Last year, masses of drama arose regarding the apparent decline of eBook sales and the rise of print books. Writers across the world scrambled to declare that the mighty eBook has finally fallen and it’s time to dust off all your old print books again. However, I ask you to consider the idea that this isn’t a war of eBooks vs. print books, this is actually a glorious time where we can consume knowledge and stories in whichever form we want.

In the space of an hour, I can download and start reading a 99p eBook on my Kindle, and afterwards, I can finish off a great book I was given for Christmas a few years ago. That is two forms of information entering my head and I’m all the better for it. Tell me why again, why is there a perceived ‘Book Battle’ going on right now? A world of cohesion sounds much better to me.

For whatever reason, there are many who wish to kill off digital books once and for all, and will studiously list off the reasons as to why print books are the true medium of the written word:

“You can give a book to anyone after reading it!” – Definitely true, as you’re not likely to give your Kindle to someone for a few months. Amazon does allow the option to lend eBooks to someone else for a total for 14 days, however. Just hope the person reads quickly.

“Books make great gifts!” – Hard to deny. Gifting someone an eBook just isn’t as satisfying. But imagine giving someone a new Kindle! Now there’s a gift.

“You can scribble notes in a real book!” – Don’t desecrate the sacred book! Tablets do have the option to add notes and underline sections, so this isn’t a real advantage.

“Print books just smell so much better!” – Bad habit to get into, smelling books.

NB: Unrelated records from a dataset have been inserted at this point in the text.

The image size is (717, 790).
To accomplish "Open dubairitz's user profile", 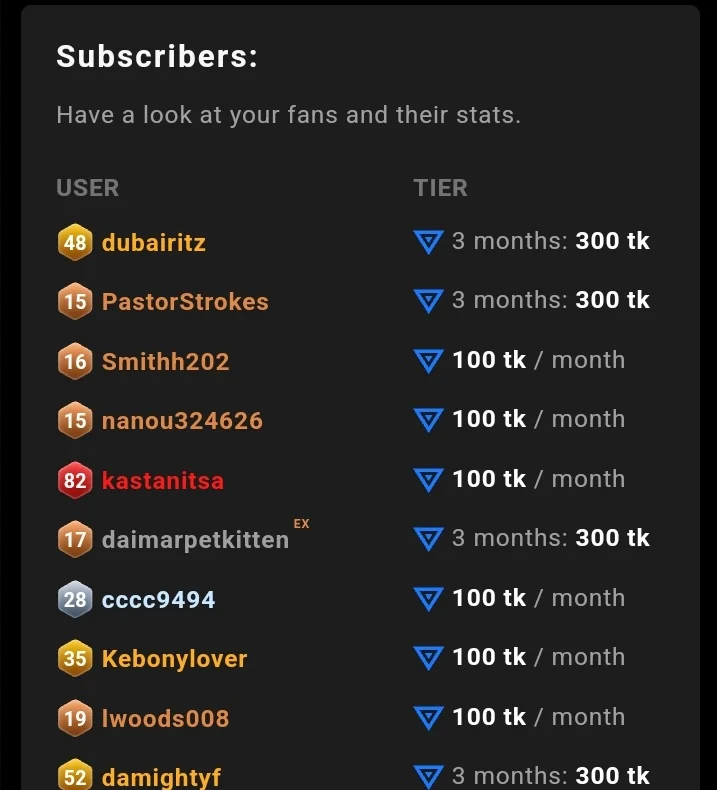I will (154, 242).
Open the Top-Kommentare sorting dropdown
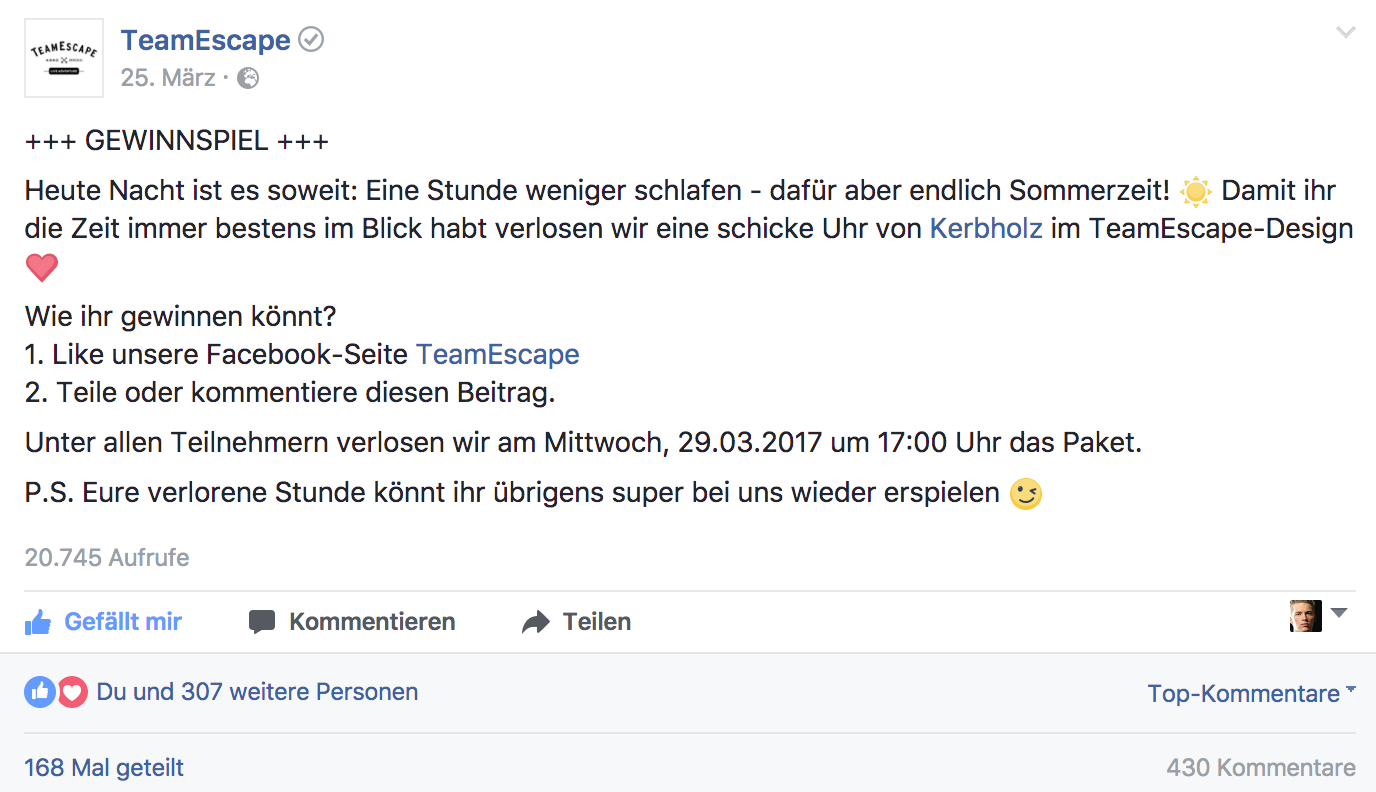1376x792 pixels. (1251, 694)
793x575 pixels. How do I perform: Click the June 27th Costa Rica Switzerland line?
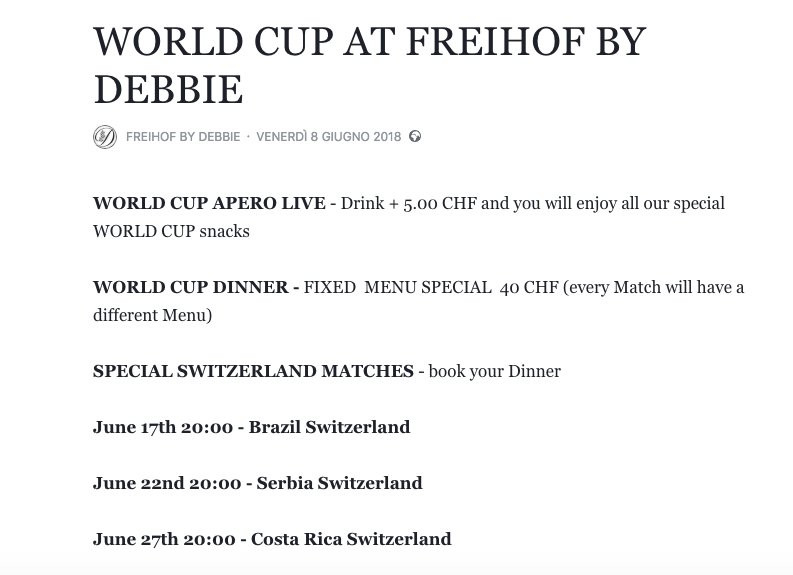tap(272, 539)
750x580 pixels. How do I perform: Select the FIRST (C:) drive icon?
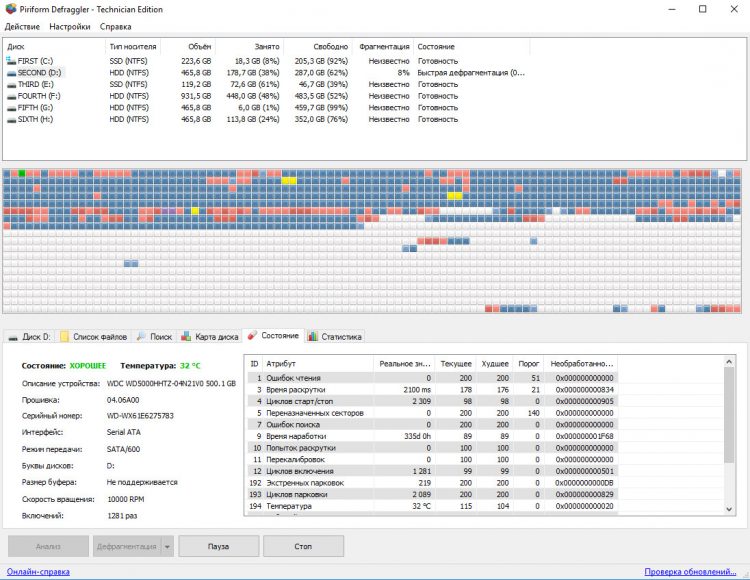(11, 61)
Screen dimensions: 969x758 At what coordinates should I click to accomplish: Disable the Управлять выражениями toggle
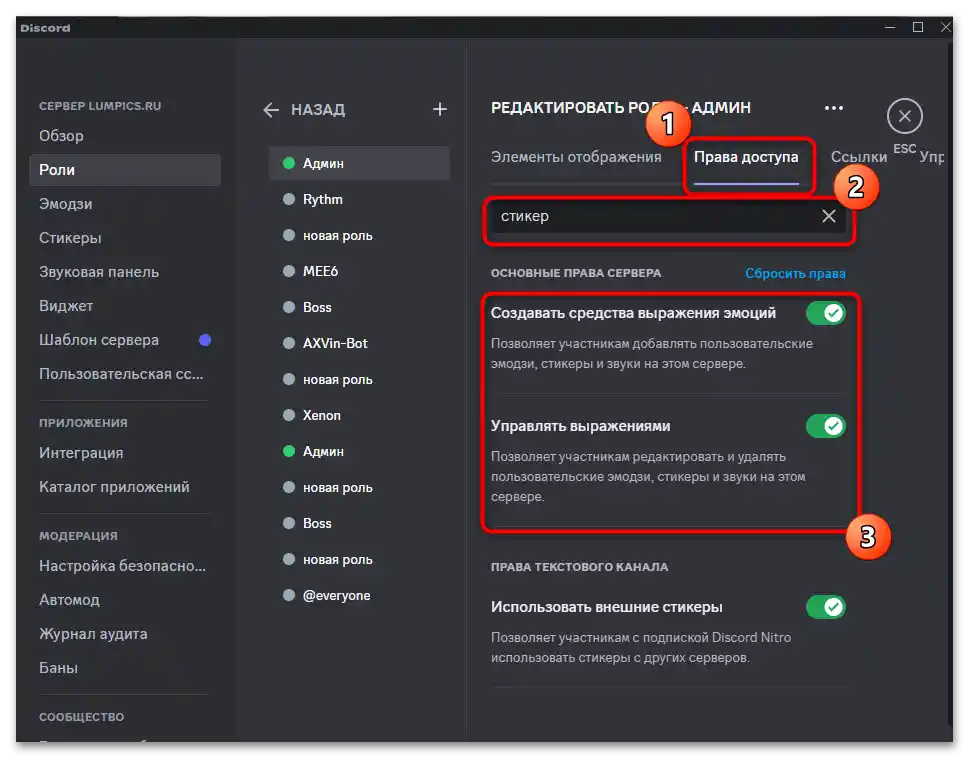tap(826, 426)
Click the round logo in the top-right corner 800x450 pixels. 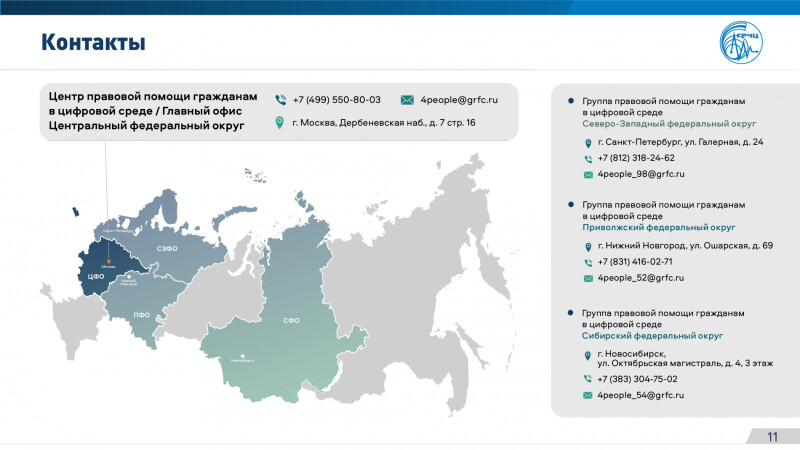click(x=745, y=43)
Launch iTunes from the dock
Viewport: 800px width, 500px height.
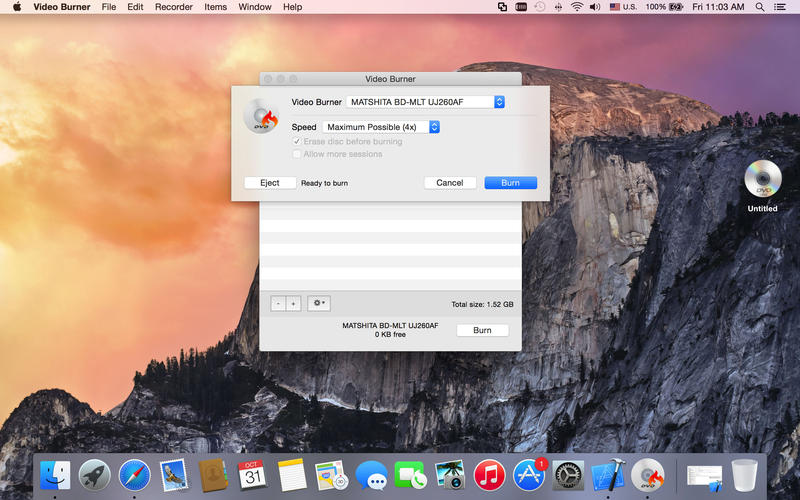tap(489, 474)
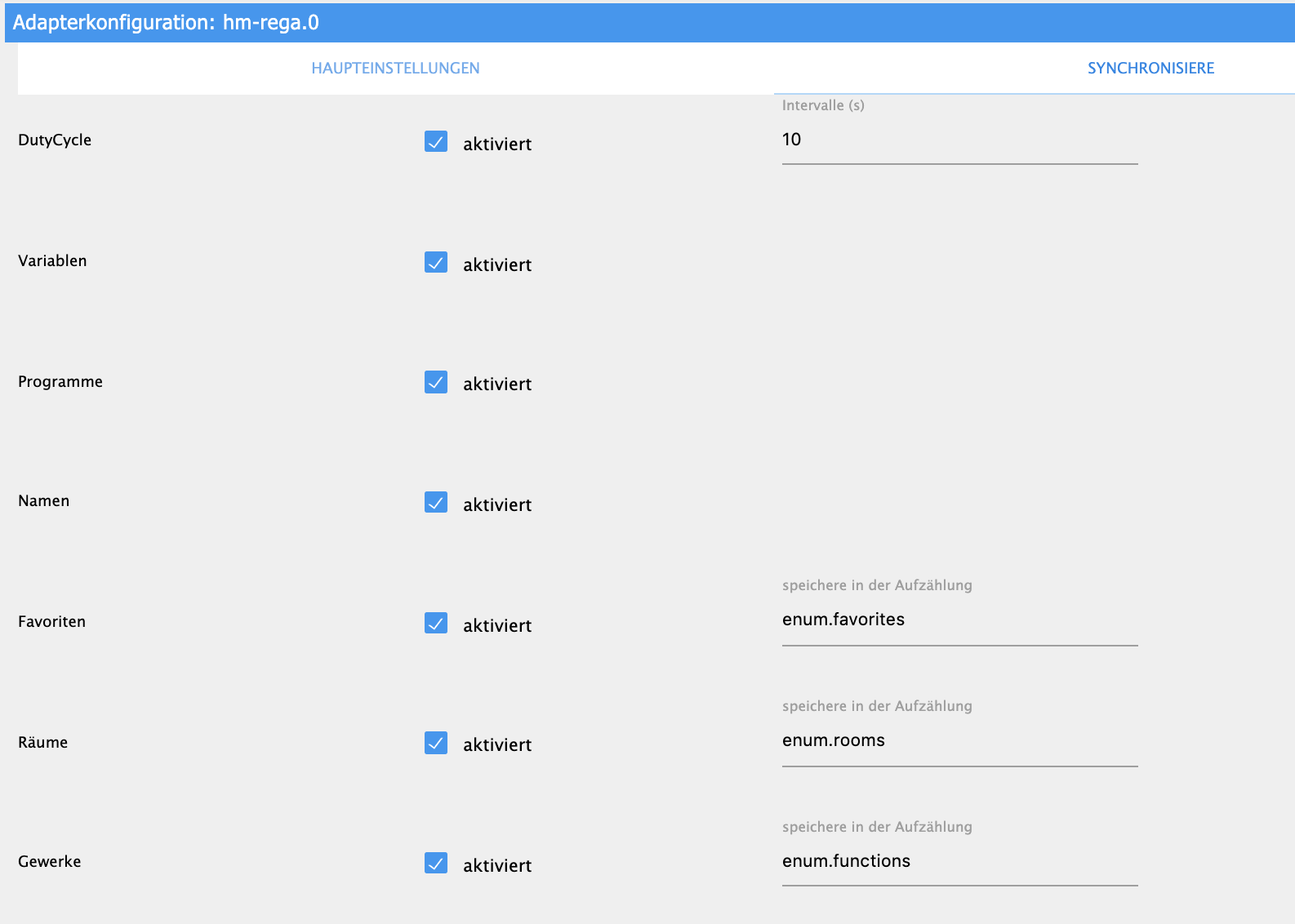Screen dimensions: 1295x924
Task: Click the 'aktiviert' label beside Gewerke
Action: [497, 866]
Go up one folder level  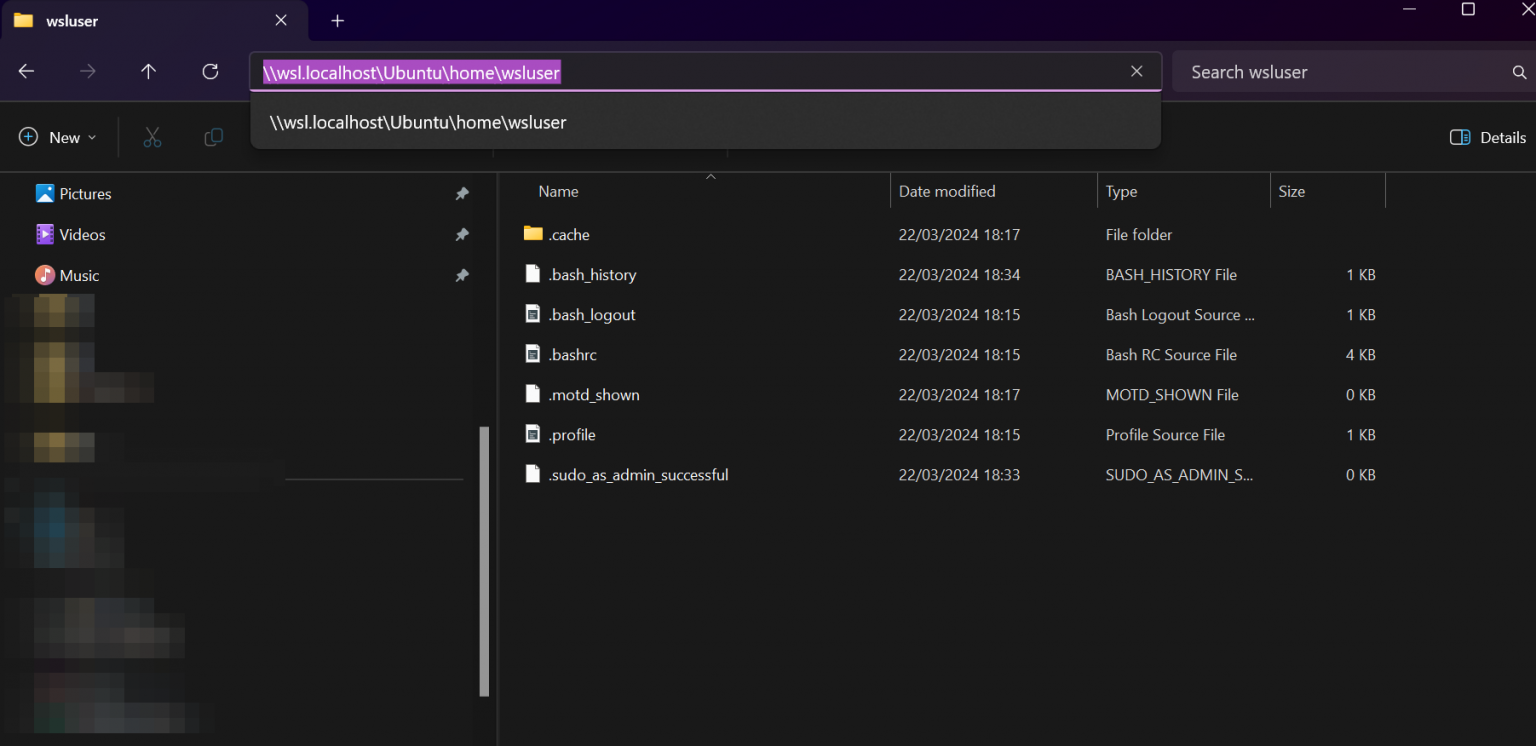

“Print books will be around for so much longer!” – It’s true that a tablet may be obsolete at some point and a book will never simply “stop working.” Let’s just hope tablets are made from the same stuff as Nokia 3310s.

Now, on the other side of the argument.

“You can read dozens of books on holiday with a tablet!” – Storing a lot of books on a tablet is cool, but why are you reading so many books on holiday? Go see some tourist sights!

“The built-in dictionary in a tablet is the best!” – This is pretty useful to simply highlight an unknown word to find out its meaning. I now use ‘parabellum’ in my daily vocabulary.

“ebooks are always cheaper than print books!” – This is most often the case and a big plus for eBooks. For example, at the time of writing, Lily Allen’s new autobiography ‘My Thoughts Exactly’ is £10 for the paperback version and £7.19 for the Kindle version when purchased on Amazon. Conversely, Stephen Fry’s new book ‘Mythos: The Greek Myths Retold’ is £4.99 for the Kindle version and £3.99 for the paperback version. Prices for books and eBooks change on a whim, so stating that one is always cheaper than the other is just plain untrue.

For those against eBooks, there seems to be this unfounded fear that the more digital versions we buy, the less we’ll see of print books. Thankfully, we’re not living in a time where book burning or anything so sinister is commonplace, on the contrary. Through bookshops or the internet, access to new or second-hand books is a cinch and there’s certainly no real concern of this access going away. If you wanted to make your own book, in fact, there’s even book printing with eBooks aren’t a threat to real books, guys, they’re simply two different sides of the same coin.

The words on the page don’t change, just how we read them. My advice is to stop dogmatically taking sides and simply embrace all forms of fiction and non-fiction. Anything that stops us staring at our phones or computers or video game consoles for just an hour or so is completely fine by me. This is no time for a war over which medium is best, it’s about finding out how to use all forms for our own benefit.

So, of course there is no clear winner in this pointless eBook vs. print book fight. Simply pick and choose the right format for whichever novel you feel is better suited. The only problem now is: What does either side make of audiobooks?